Republikaner im Senat blockieren Abschiebefinanzierung – Widerstand gegen Trump wächst
Im US-Senat sorgt ein Entschädigungsfonds für die Kapitolstürmer für heftige Spannungen. Auch republikanische Abgeordnete verweigern Präsident Trump ihre Unterstützung für ein 72-Milliarden-Dollar-Paket zur Finanzierung von Abschiebungen. Aufgrund der angespannten Situation wurde die geplante Abstimmung abgesagt, ebenso ein Krisengespräch.

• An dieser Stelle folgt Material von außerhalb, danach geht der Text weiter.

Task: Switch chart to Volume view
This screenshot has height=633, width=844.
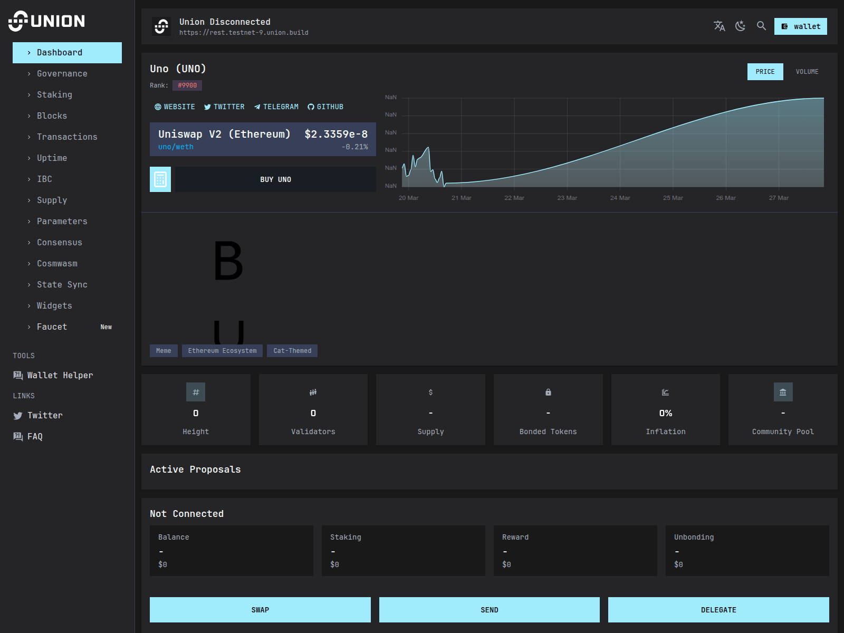Action: 807,72
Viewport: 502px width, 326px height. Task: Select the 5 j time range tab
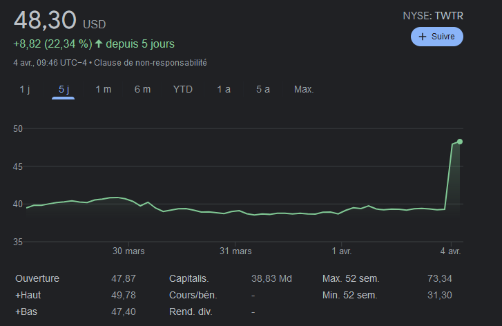(64, 89)
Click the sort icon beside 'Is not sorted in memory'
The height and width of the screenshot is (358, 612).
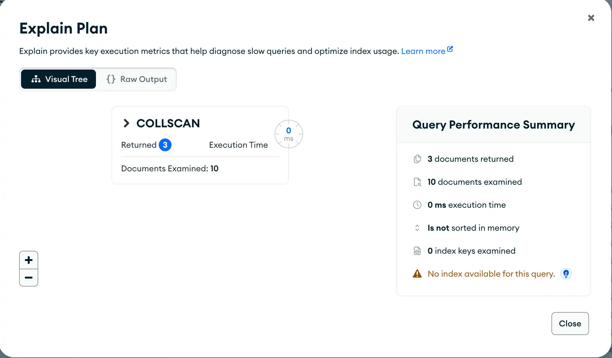tap(417, 228)
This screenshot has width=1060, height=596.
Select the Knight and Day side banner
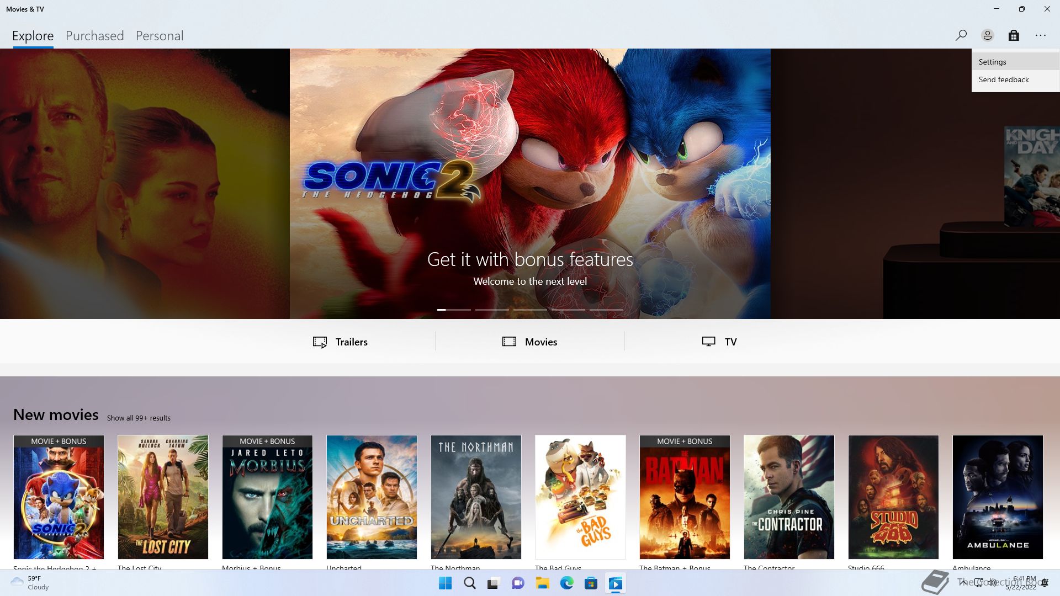tap(1031, 177)
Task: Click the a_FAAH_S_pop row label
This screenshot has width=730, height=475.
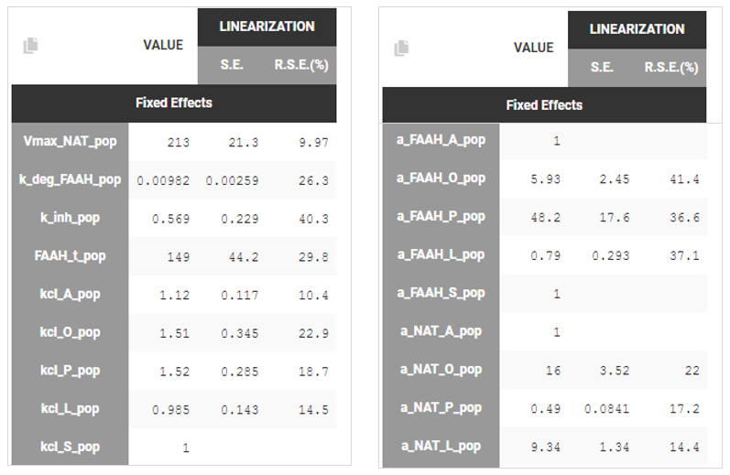Action: pyautogui.click(x=441, y=293)
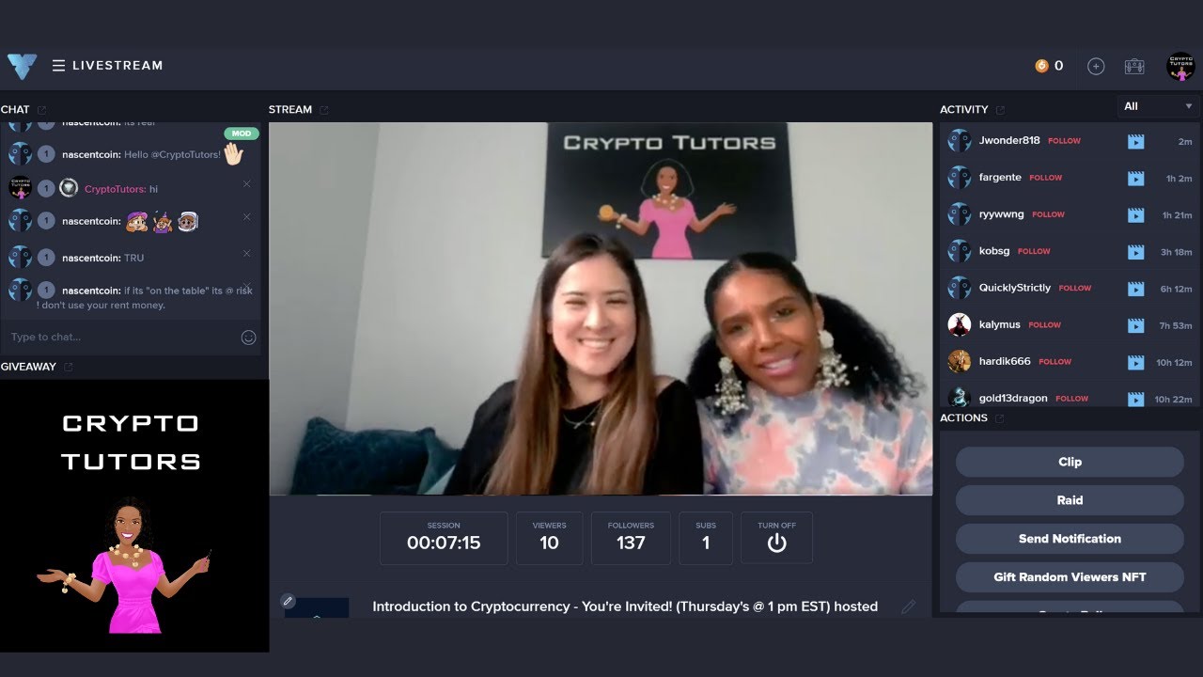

Die Republikaner im Senat haben aus Protest gegen Forderungen von Präsident Donald Trump beschlossen, die Abstimmung über ein bedeutendes Gesetz zur Finanzierung der US-Einwanderungsbehörde, inklusive ICE, auszusetzen. Anlass der Kontroverse ist ein 1,8 Milliarden Dollar schwerer Entschädigungsfonds für mutmaßliche Opfer der „politischen Instrumentalisierung“ von Behörden, der Teil des Gesetzesvorhabens ist. Zu den Begünstigten würden auch Personen zählen, die wegen gewaltsamer Aktionen bei der Erstürmung des US-Kapitols am 6. Januar 2021 verurteilt wurden. Die Abstimmung über das 72-Milliarden-Dollar-Paket zur Unterstützung von Trumps umfassender Abschiebestrategie wurde vorerst auf frühestens Juni verschoben.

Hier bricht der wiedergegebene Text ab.